Recorded data:
####

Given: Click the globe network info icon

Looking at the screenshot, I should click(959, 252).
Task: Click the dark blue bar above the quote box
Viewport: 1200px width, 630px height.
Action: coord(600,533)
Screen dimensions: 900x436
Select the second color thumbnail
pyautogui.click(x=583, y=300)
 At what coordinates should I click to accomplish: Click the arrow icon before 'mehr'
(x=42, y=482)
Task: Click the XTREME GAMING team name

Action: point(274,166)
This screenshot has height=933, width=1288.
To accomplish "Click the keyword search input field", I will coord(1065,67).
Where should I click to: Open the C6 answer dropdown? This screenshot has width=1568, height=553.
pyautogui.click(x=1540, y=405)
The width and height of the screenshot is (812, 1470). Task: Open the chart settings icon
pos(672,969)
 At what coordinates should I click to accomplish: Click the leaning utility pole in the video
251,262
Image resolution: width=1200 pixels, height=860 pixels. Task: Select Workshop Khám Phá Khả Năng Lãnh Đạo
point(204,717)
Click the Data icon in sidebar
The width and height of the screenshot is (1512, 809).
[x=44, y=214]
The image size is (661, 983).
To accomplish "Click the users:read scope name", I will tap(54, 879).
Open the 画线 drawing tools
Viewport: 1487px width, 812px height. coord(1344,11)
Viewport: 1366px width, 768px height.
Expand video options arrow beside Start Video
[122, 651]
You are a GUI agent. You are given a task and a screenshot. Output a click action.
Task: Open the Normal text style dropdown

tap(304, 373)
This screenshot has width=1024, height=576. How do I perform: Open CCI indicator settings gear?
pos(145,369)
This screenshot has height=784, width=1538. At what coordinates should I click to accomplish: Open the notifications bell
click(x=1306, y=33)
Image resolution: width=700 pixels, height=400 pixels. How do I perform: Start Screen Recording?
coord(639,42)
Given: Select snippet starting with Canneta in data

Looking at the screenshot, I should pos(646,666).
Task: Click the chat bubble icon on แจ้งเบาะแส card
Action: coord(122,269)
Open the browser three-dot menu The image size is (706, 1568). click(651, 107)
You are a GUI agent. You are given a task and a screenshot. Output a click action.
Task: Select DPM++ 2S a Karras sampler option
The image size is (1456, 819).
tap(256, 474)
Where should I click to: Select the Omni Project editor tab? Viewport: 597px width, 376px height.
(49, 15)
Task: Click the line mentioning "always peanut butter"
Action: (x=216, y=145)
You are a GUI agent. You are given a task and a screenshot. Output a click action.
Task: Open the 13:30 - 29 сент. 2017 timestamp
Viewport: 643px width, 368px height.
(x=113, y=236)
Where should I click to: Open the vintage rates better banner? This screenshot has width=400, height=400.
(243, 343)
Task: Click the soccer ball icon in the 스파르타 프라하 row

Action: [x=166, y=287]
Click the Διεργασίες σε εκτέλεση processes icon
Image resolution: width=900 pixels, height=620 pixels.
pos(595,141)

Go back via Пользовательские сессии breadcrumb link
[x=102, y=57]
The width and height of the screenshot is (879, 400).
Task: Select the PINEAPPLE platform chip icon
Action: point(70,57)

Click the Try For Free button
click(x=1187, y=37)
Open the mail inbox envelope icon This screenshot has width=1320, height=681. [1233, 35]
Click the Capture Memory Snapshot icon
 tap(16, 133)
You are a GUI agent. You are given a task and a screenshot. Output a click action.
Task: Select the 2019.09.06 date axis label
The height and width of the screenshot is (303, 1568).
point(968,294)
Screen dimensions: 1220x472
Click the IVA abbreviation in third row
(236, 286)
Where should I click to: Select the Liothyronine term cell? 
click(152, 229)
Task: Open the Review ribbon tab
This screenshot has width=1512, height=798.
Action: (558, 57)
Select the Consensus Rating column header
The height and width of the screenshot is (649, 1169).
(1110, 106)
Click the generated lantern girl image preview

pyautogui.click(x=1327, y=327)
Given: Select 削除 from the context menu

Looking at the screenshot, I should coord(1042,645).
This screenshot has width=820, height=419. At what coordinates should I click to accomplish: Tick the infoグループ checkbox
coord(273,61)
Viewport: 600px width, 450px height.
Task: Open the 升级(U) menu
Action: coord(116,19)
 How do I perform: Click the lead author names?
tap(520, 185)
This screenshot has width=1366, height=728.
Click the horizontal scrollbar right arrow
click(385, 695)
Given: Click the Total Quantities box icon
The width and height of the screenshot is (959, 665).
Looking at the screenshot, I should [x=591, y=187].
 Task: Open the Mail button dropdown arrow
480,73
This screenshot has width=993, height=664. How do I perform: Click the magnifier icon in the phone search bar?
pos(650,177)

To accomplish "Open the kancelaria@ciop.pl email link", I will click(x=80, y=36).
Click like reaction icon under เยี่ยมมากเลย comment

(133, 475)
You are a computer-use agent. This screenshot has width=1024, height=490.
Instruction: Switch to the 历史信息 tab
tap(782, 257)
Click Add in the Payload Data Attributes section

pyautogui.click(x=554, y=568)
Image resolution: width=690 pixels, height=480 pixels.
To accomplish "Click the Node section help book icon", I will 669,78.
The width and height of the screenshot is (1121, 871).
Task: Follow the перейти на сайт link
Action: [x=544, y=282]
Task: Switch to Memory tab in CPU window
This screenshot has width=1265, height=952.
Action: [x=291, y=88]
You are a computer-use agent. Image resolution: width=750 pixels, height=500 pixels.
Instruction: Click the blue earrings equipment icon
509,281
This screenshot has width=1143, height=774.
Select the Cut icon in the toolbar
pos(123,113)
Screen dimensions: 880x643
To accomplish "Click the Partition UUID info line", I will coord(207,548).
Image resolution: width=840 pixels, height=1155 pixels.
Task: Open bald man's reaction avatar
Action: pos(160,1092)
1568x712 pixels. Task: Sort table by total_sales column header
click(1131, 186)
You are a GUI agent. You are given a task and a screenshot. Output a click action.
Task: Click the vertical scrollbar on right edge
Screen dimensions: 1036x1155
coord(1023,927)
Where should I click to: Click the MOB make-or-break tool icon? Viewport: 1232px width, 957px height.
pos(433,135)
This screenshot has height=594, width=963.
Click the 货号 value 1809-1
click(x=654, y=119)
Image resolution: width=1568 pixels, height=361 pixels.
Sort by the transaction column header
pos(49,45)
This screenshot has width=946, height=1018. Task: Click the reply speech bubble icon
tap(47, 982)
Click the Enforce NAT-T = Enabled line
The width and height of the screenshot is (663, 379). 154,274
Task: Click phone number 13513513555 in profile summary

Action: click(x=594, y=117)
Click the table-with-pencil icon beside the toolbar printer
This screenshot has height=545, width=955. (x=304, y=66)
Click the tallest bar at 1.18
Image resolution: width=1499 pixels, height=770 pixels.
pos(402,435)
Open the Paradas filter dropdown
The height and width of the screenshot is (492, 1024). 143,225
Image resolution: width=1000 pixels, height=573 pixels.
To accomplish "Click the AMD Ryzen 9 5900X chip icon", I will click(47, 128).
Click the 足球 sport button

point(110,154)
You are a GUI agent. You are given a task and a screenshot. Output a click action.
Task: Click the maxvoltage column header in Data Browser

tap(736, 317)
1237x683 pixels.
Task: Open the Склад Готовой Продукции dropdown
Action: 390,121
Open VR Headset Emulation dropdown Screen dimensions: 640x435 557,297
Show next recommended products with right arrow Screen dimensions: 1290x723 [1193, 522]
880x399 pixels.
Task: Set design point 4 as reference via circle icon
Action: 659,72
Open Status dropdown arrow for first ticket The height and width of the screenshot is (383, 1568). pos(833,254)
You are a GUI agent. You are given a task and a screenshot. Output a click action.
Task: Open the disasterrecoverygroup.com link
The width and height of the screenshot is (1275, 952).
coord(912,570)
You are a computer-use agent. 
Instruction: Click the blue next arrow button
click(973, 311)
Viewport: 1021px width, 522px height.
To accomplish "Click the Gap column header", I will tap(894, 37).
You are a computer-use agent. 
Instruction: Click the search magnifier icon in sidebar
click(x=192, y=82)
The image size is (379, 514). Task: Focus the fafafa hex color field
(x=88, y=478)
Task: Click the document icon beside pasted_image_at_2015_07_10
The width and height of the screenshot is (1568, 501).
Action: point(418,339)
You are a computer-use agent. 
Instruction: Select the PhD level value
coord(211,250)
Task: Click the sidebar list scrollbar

####

● **About this exercise**
There is a run of lines above from the one with "Click the Try For Free button" to the one with "Image resolution: width=690"; print exactly that run, both ends included, and nothing else.

● **Reply to the task**
Click the Try For Free button
click(x=1187, y=37)
Open the mail inbox envelope icon This screenshot has width=1320, height=681. [1233, 35]
Click the Capture Memory Snapshot icon
 tap(16, 133)
You are a GUI agent. You are given a task and a screenshot. Output a click action.
Task: Select the 2019.09.06 date axis label
The height and width of the screenshot is (303, 1568).
point(968,294)
Screen dimensions: 1220x472
Click the IVA abbreviation in third row
(236, 286)
Where should I click to: Select the Liothyronine term cell? 
click(152, 229)
Task: Open the Review ribbon tab
This screenshot has width=1512, height=798.
Action: (558, 57)
Select the Consensus Rating column header
The height and width of the screenshot is (649, 1169).
(1110, 106)
Click the generated lantern girl image preview

pyautogui.click(x=1327, y=327)
Given: Select 削除 from the context menu

Looking at the screenshot, I should coord(1042,645).
This screenshot has width=820, height=419. At what coordinates should I click to accomplish: Tick the infoグループ checkbox
coord(273,61)
Viewport: 600px width, 450px height.
Task: Open the 升级(U) menu
Action: coord(116,19)
 How do I perform: Click the lead author names?
tap(520, 185)
This screenshot has width=1366, height=728.
Click the horizontal scrollbar right arrow
click(385, 695)
Given: Click the Total Quantities box icon
The width and height of the screenshot is (959, 665).
Looking at the screenshot, I should [x=591, y=187].
 Task: Open the Mail button dropdown arrow
480,73
This screenshot has width=993, height=664. How do I perform: Click the magnifier icon in the phone search bar?
pos(650,177)

To accomplish "Open the kancelaria@ciop.pl email link", I will click(x=80, y=36).
Click like reaction icon under เยี่ยมมากเลย comment

(133, 475)
You are a computer-use agent. This screenshot has width=1024, height=490.
Instruction: Switch to the 历史信息 tab
tap(782, 257)
Click Add in the Payload Data Attributes section

pyautogui.click(x=554, y=568)
Image resolution: width=690 pixels, height=480 pixels.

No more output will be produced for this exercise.